- **Exercise directions**
Copy only the lines between the one containing "Given: Click the NOTRE POSITIONNEMENT heading" and the end of the records, both included, leaving out pictures.

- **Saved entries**
=-=-=-=-=

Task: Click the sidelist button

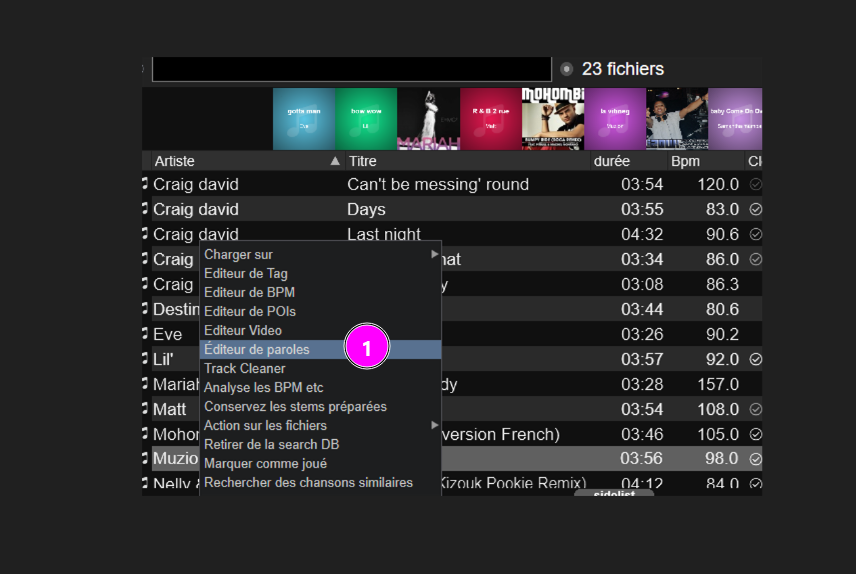Action: [x=614, y=494]

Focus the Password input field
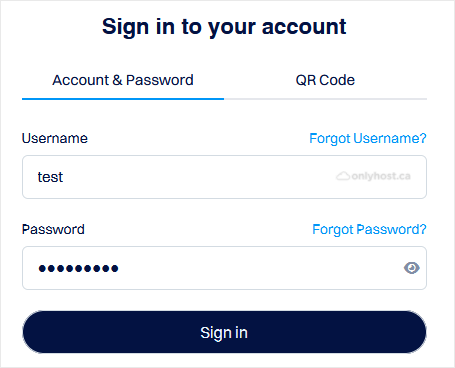(224, 268)
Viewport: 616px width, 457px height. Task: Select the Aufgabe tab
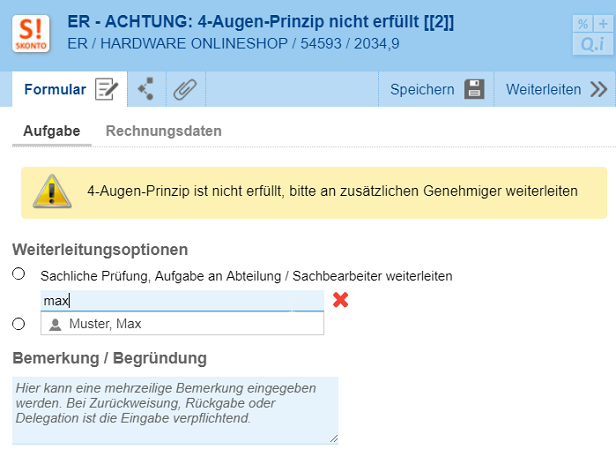click(51, 131)
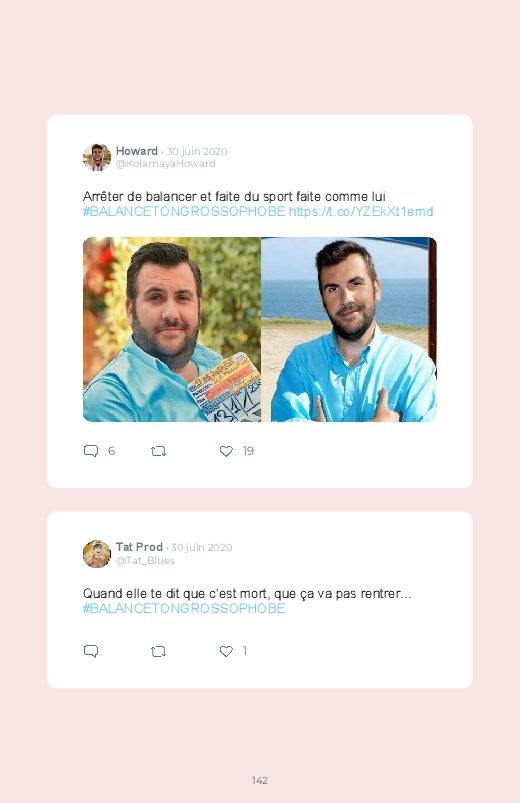Open the left photo with the clapperboard
This screenshot has height=803, width=520.
tap(172, 329)
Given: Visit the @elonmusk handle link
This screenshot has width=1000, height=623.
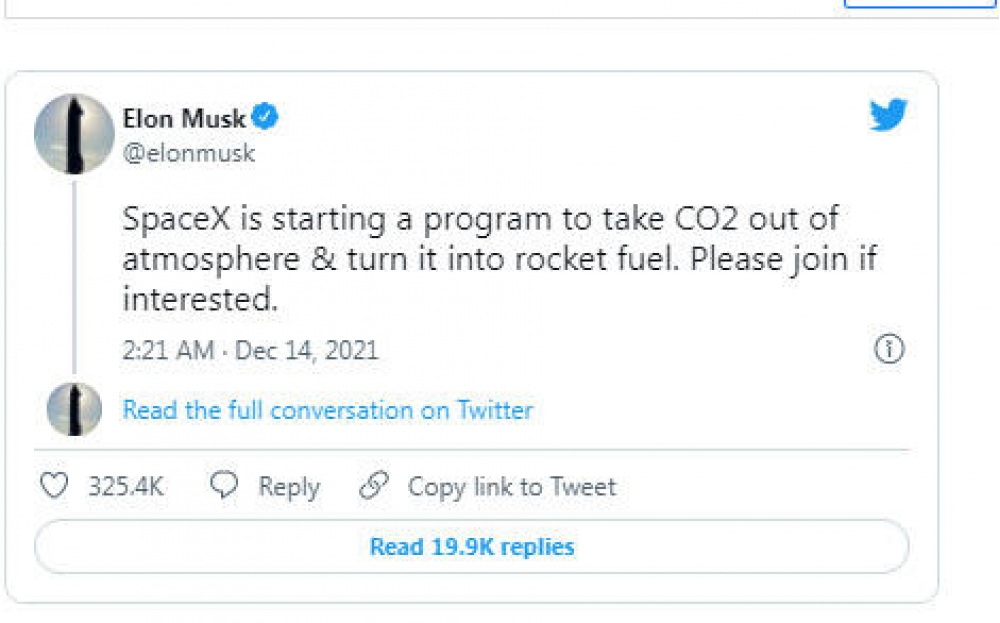Looking at the screenshot, I should point(189,153).
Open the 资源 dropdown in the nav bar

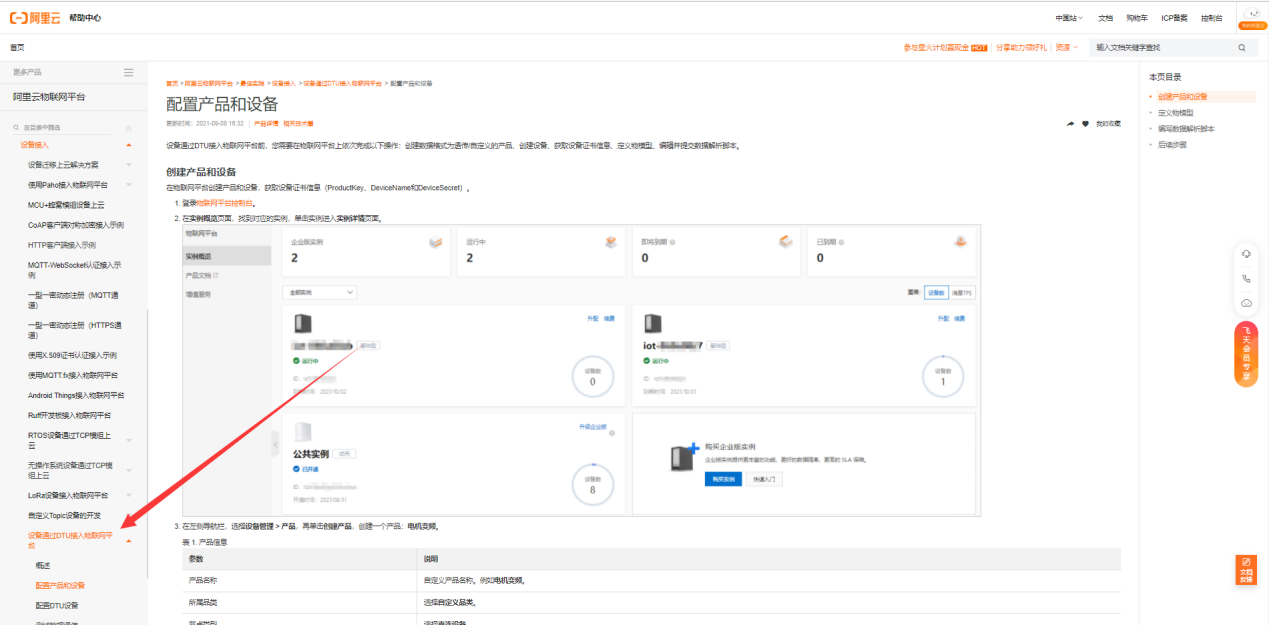(x=1067, y=47)
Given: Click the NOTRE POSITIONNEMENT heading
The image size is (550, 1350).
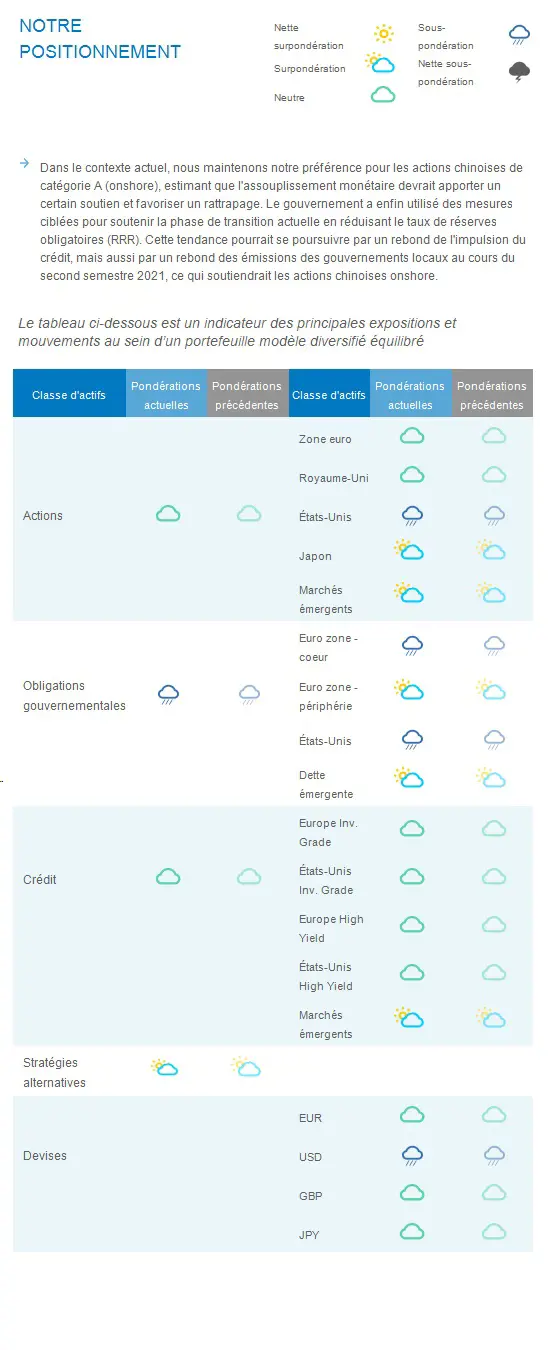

=-=-=-=-=

- **Answer space**
Given: Click the NOTRE POSITIONNEMENT heading
The image size is (550, 1350).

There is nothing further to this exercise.